In another aspect, a computer-implemented method is disclosed. The method may include: for each of a plurality of storage facilities in a connected network: obtaining sensor data of a first sensor disposed on the storage facility, the sensor data indicating a current fill level of the storage facility; and determining a pickup schedule for the plurality of storage facilities, wherein the determining the pickup schedule includes: identifying a first set of the plurality of storage facilities for pickup scheduling based on the obtained sensor data; determining current locations of a schedule requesting device and the storage facilities of the first set; and determining a pickup route based on the current locations data.

In another aspect, a non-transitory computer-readable storage medium is disclosed. The computer-readable storage medium contains computer-executable instructions thereon which, when executed, may configure a processor to carry out one or more of the methods described herein.

In another aspect, a container for receiving and holding cups is disclosed. The container includes: a cylindrical container body having a first body end and a second body end opposite the first body end, the container body defining a circular opening at the first body end; a circular cover at the second body end, the circular cover forming a closed end of the container body; and a plurality of support rods extending along a length of the container body between the first body end and the second body end, each support rod having a first rod end that is affixed to the first body end and a second rod end that is affixed the second body end, wherein the support rods define an outer frame of the container body.

In some implementations, the circular cover may comprise: an annular outer frame; an annular inner frame, the inner frame being generally co-planar with and having a smaller diameter than the outer frame; and one or more rod segments connecting the inner frame and the outer frame.

In some implementations, the circular cover may comprise: an annular outer frame; and at least one rod segment extending generally parallel to a diameter of the outer frame, the at least one rod segment having both of its ends affixed to the outer frame.

In some implementations, the container may further include at least one circular support ring disposed substantially perpendicular to a longitudinal axis of the container body and affixed to the plurality of support rods at a point between the first body end and the second body end along a length of the container body.

In some implementations, the at least one circular support ring may comprise multiple circular support rings disposed substantially perpendicular to the longitudinal axis of the container body, each support ring being affixed to the support rods at a different point between the first body end and the second body end.

In some implementations, each support rod may define a narrowing portion at the second rod end, the narrowing portion extending radially inward from a circumference of the circular cover.

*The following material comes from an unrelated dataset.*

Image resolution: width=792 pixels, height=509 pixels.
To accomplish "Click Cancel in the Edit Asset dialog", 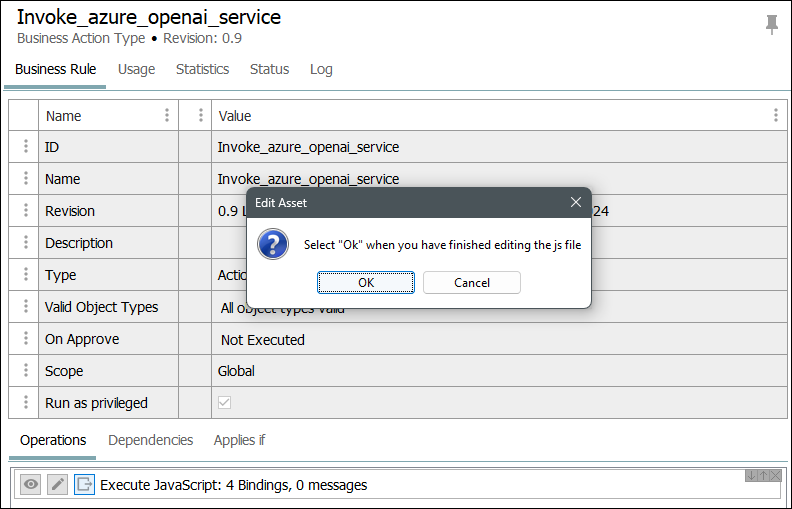I will click(x=471, y=282).
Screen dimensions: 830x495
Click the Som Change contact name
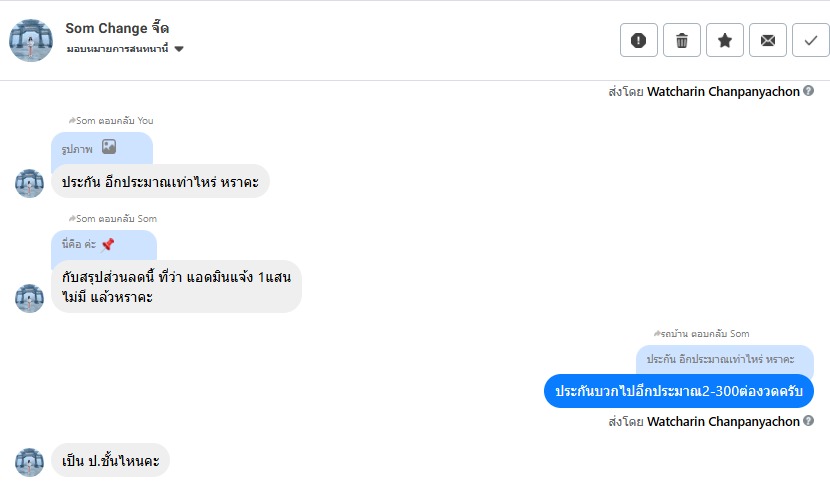pyautogui.click(x=117, y=28)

In another aspect, a cup dispenser station is disclosed. The cup dispenser station includes: two or more containers for receiving cups, each container comprising: a cylindrical container body having a first body end and a second body end opposite the first body end, the container body defining a circular opening at the first body end; a circular cover at the second body end, the circular cover forming a closed end of the container body; and a plurality of support rods extending along a length of the container body between the first body end and the second body end, the support rods being affixed to the first body end and the second body end and defining an outer frame of the container body; a lid receptable detachably affixed to the two or more containers; and a liquid dispenser unit comprising: a liquid receptable for receiving dispensed liquid; and a fluid conveying tube having one end disposed in the liquid receptable..

Other aspects and features of the present application will be understood by those of ordinary skill in the art from a review of the following description of examples in conjunction with the accompanying figures.

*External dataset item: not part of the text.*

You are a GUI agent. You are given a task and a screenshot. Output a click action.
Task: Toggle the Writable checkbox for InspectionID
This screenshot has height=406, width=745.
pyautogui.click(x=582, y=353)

In the present application, the term “and/or” is intended to cover all possible combinations and sub-combinations of the listed elements, including any one of the listed elements alone, any sub-combination, or all of the elements, and without necessarily excluding additional elements.

In the present application, the phrase “at least one of . . . or . . . ” is intended to cover any one or more of the listed elements, including any one of the listed elements alone, any sub-combination, or all of the elements, without necessarily excluding any additional elements, and without necessarily requiring all of the elements.

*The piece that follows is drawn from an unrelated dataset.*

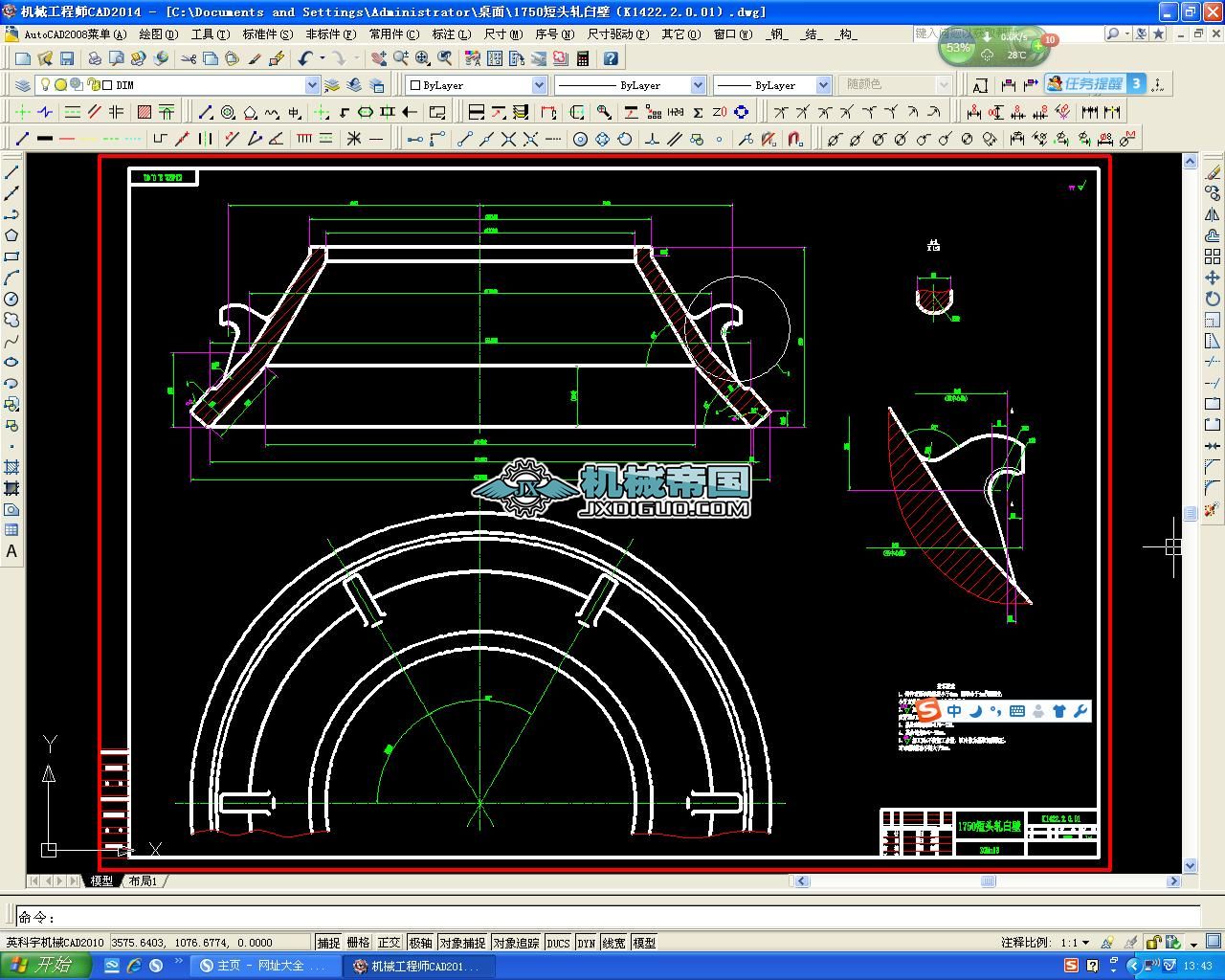Open the ByLayer color dropdown
This screenshot has width=1225, height=980.
[x=539, y=85]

Example implementations of the present application are not limited to any particular operating system, system architecture, mobile device architecture, server architecture, or computer programming language.

The present application discloses a network-based waste management system that leverages machine learning techniques and Internet-of-Things (IoT) integration for improving recycling efficiency and for promoting collaborative recycling practices. The proposed system comprises a computer network that connects user devices, transport provider devices, and “smart” storage facilities. Advantageously, the system may be customized to account for regional waste management requirements across numerous different geographical regions and consumer behavior patterns.

In an aspect, the proposed system may implement methods for classifying physical resources, such as recyclables. More particularly, the disclosed methods facilitate classification of unlabeled physical resources. By way of example, the system may enable accurate identification of recyclable materials that are not labeled or marked with conventional recycling codes (e.g., barcodes such as QR codes). The system employs various image recognition and/or pattern detection algorithms in classifying waste materials. In some implementations, the system may additionally present, to users of the system, guidance data relating to appropriate disposal methods for recyclables. The guidance data may be generated, for example, based on information determined via analysis of images that depict various physical resources of interest.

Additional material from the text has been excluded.